Küppersbriefe, 1. Teil
Offener Text von Alexeij Sagerer an den Kulturreferenten der LH München Dr. Hans-Georg
Küppers
Anmerkungen zu einer kläglichen Veranstaltung vom 16.03.2012 im Literaturhaus genannt "Runder Tisch
der Freien Theatergruppen zur Halbzeitbilanz der Förderung aktueller darstellender Kunst 2010 - 2015".
Es muss einen nicht erstaunen, dass nach einer Verteilung von Geldern für Theater-Projekte die Betroffenen,
die keine Gelder bekommen haben. sich schwer tun einzusehen, warum sie nichts bekommen haben und sie würden
am liebsten so lange das Verfahren für die Verteilung verändern bis sie an die Gelder kommen. Solange können
wir aber nicht warten, da es leicht sein kann, dass dies nie passieren wird, denn das Geld wird ja nicht
irgendwie verteilt und weil es sowieso wurscht ist, welche Projekte gefördert werden, sondern es geht hier
ausschliesslich um eine Kunstförderung und eben nicht um eine Wurscht-Förderung, nicht einmal ein Bisschen.

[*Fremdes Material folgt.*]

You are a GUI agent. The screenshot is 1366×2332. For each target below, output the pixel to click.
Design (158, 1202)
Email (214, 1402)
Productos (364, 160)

Es ist also eine Qualitätsförderung und um diese zu erreichen gibt es konkrete und vereinbarte Wege. Die
beiden wichtigsten Instrumente sind: 1. die Präambel zur Förderung, die festlegt, was unter dem Begriff
Kunstförderung zu verstehen ist (und ich bin es leid, die Nachmittage in Round-Tables zu verbringen, die
weit unter diesem Anspruch liegen) und 2. eine gewählte Jury - und zwar gewählt von einem Personenkreis,
der den Anspruch dieser Kunstförderung anerkennt.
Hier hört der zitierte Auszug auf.